1 Model evidence, K-L distance

“All models are wrong but some are useful” - George Box

Conceptually, model A is nested in model B if model A contains a subset of the parameters in model B. For example, if we have an MLM with 10 fixed-effect predictors (\(X_1 - X_{10}\)) and then we add an additional predictor \(X_{11}\) as a fixed effect, then the restricted model (lacking the new predictor) is nested in the full model. One way to think of this is that in the restricted model A, the effect of \(X_{11}\) is fixed to be zero – it’s like the predictor is there but has no ability to exert influence on the outcome.

Importantly, in univariate MLM (one outcome), when we talk about comparing models in terms of their evidence, the dependent variable must be the same for all models being compared. If we switch from modeling reaction times to modeling choices among alternative actions, the dependent variable has changed! This means the likelihood function will have changed, too, and we can only compared alternative models of a given outcome to each other.

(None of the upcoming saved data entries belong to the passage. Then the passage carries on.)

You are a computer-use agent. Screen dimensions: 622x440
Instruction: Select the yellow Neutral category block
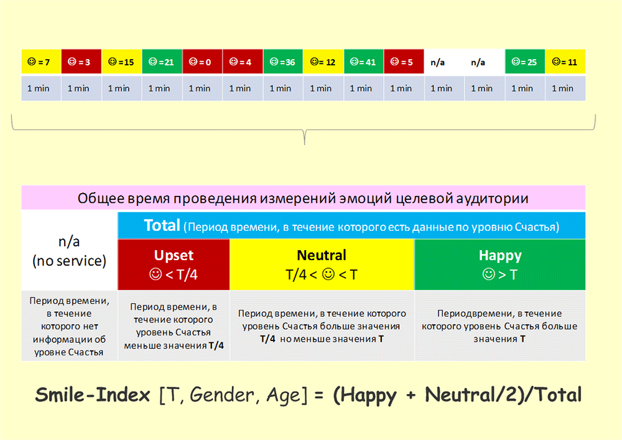coord(322,264)
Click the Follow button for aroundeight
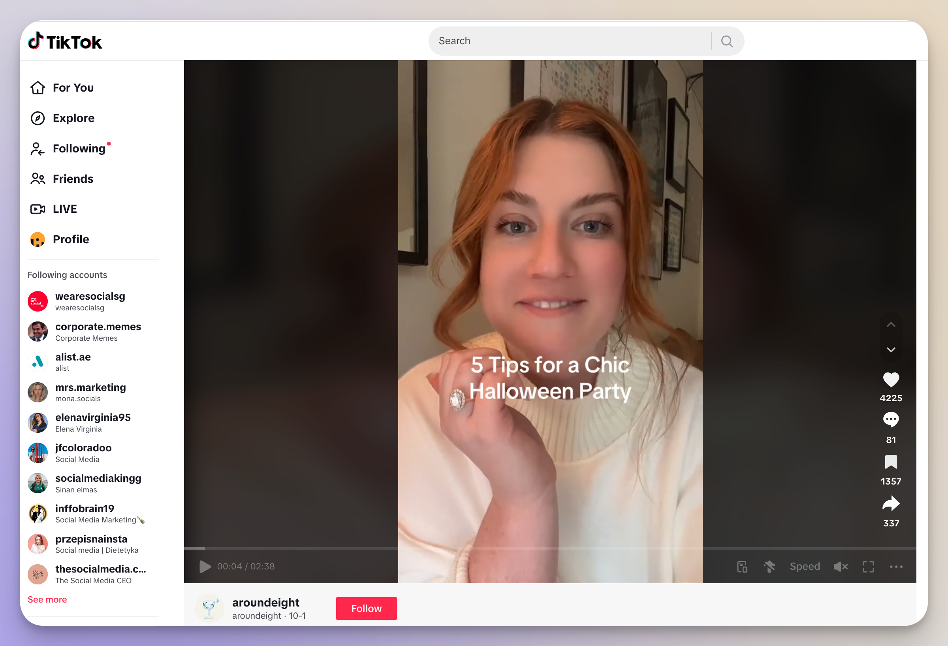 (366, 608)
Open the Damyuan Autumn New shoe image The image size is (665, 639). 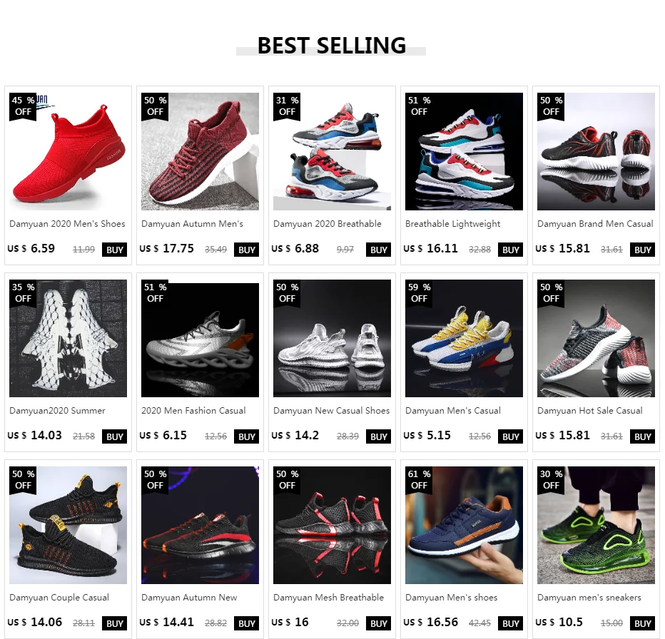pos(200,526)
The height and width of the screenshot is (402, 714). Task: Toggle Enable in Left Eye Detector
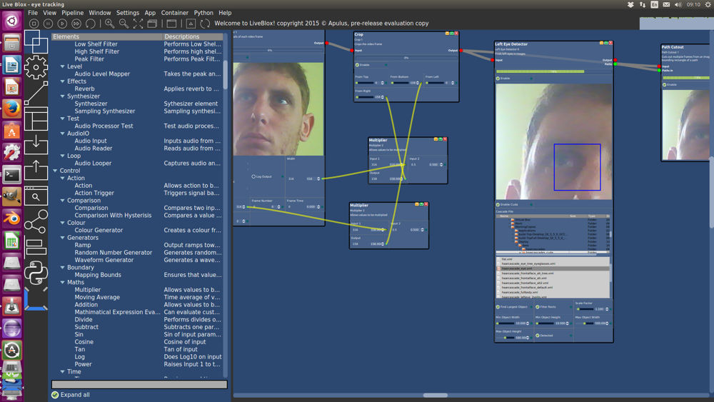click(498, 79)
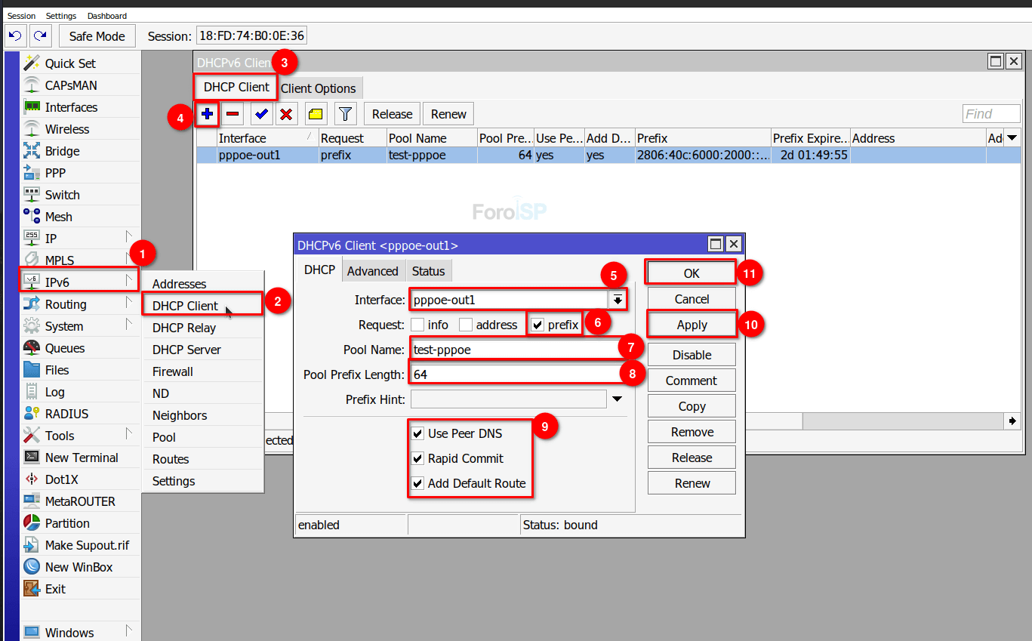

A more subtle but perhaps even more crucial distinction is that the number of observations must be the same between the models. For example, if one model of a given outcome has 10,005 observations, while the next model (of the same outcome) has 9,889, then the likelihood functions are not the same and the models cannot be compared directly! Why might this happen? The most common source is that there is missingness on the predictor side that leads to listwise deletion.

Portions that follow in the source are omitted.